Kerumunan Massa di Maumere Dinilai Sama dengan Kasus Rizieq, Novel Minta Polisi Segera Proses Jokowi

Abadikini.com, JAKARTA – Video kerumunan warga ketika menyambut kedatangan presiden Jokowi di Maumere, Kabupaten Sikka, Nusa Tenggara Timur (NTT), menjadi viral dan perhatian publik.

Dalam video tersebut, tampak Presiden Jokowi ada di dalam mobil, sementara banyak masyarakat yang mengerubungi mobil yang ditumpangi kepala negara itu. Bahkan Jokowi juga tampak melemparkan sebuah bingkisan ke masyarakat.

Sejumlah pihak menyesalkan aparat setempat yang tidak bisa mencegah adanya kerumunan warga saat kunjungan kerja Jokowi tersebut.

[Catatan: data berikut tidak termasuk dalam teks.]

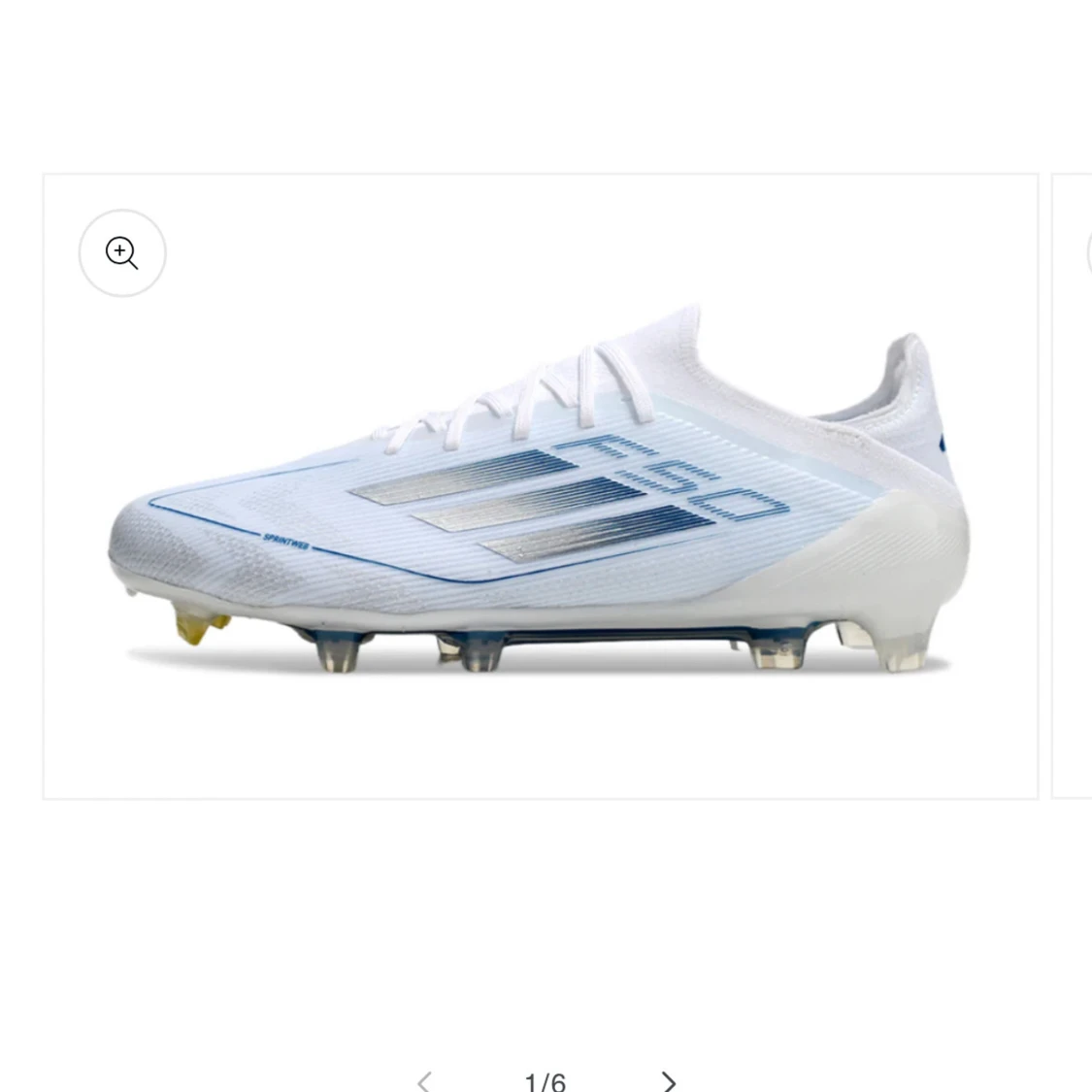Go to the next product image with the right chevron
This screenshot has height=1092, width=1092.
(668, 1080)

Wakil Sekjen DPP PA 212 Novel Bamukmin menyebut bahwa seharusnya pihak berwajib memberikan perlakuan sama dalam menegakkan aturan protokol kesehatan.

Novel bahkan menyebut pemandangan itu sebagai ‘sesuatu yang parah’ lantaran warga seolah tidak memperdulikan larangan berkerumun.

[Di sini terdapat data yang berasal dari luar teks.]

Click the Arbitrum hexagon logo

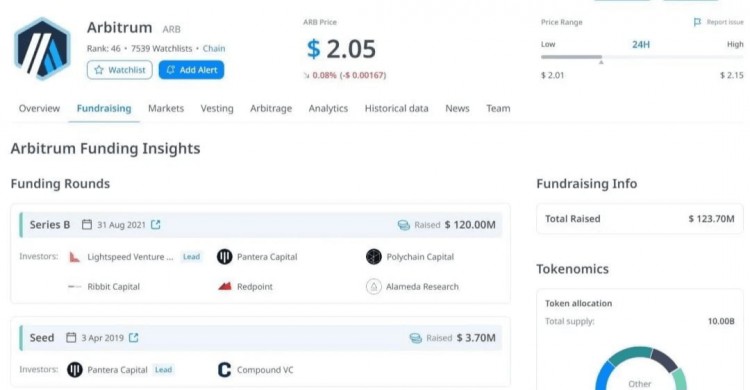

“Parah. Polisi segera untuk melakukan proses hukum kepada Jokowi serta semua yang terlibat dalam kerumunan itu karena sangat jelas pelanggarannya,” ujar Novel kepada wartawan pada Rabu (24/2/2021).

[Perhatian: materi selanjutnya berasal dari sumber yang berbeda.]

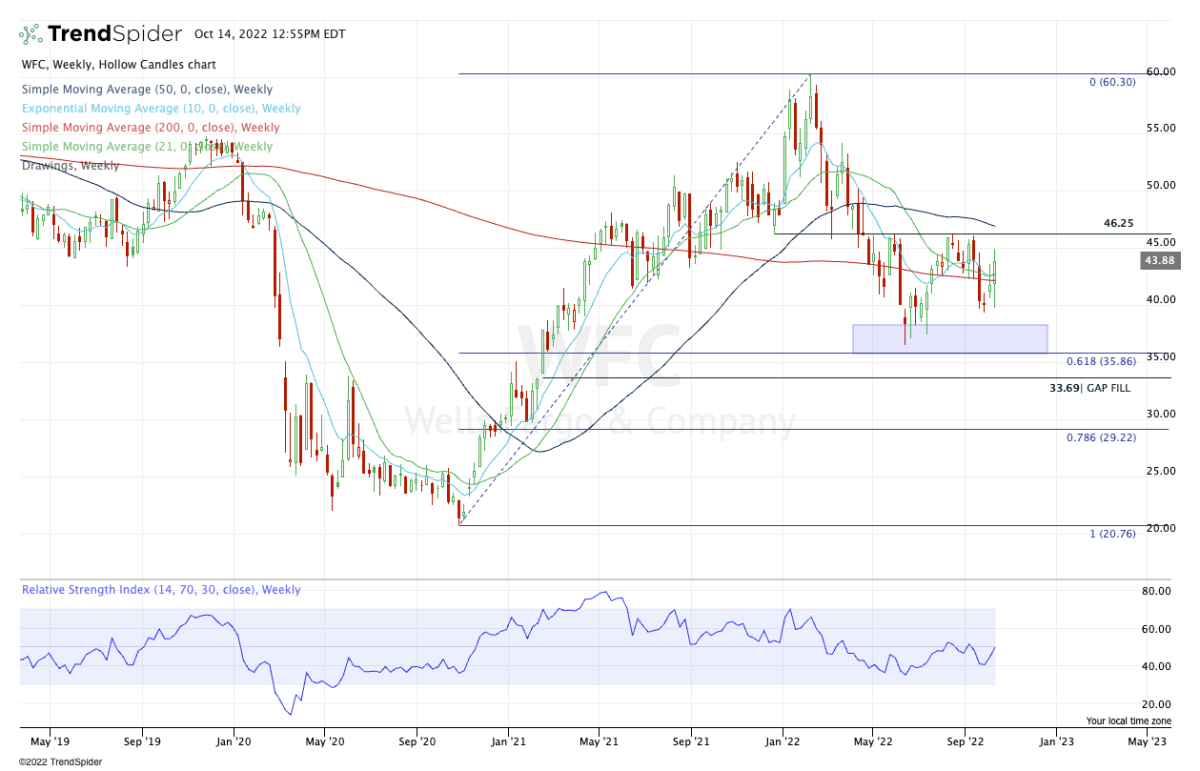Select the purple support zone rectangle
The image size is (1200, 771).
[949, 339]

Eks Sekretaris Umum FPI Munarman menantang kepolisian untuk bisa menegakkan hukum terkait kerumunan massa menyambut kedatangan Presiden Jokowi.

Munarman berharap kerumunan massa yang diduga melanggar protokol kesehatan itu juga diproses secara hukum.

“Silakan aparat penegak hukum (polisi) saatnya berlaku sama dengan apa yang terjadi pada Habib Rizieq Shihab, monggo,” kata Munarman, Rabu (24/2).

Sementara itu, di media sosial, warganet membandingkan perlakuan antara pejabat dengan beberapa kasus kerumunan lain yang hingga berdampak kepada proses hukum, salah satunya kasus Habib Rizieq Shihab.

Sindiran pedas pun dilayangkan kepada pemerintah serta aparat yang dinilai tidak konsisten dalam menerapkan aturan terkait pelanggaran potokol kesehatan.

Pihak Istana sendiri sudah memberikan klarifikasi dengan menyebut bahwa kerumunan tersebut karena spontanitas saja.

“Benar itu video di Maumere. Setibanya di Maumere, Presiden dan rombongan melanjutkan perjalanan menuju Bendungan Napun Gete. Saat dalam perjalanan, masyarakat sudah menunggu rangkaian di pinggir jalan, saat rangkaian melambat masyarakat maju ke tengah jalan sehingga membuat iring-iringan berhenti,” kata Deputi Bidang Protokol, Pers, dan Media Sekretariat Presiden, Bey Machmudin kepada wartawan, Selasa (23/2).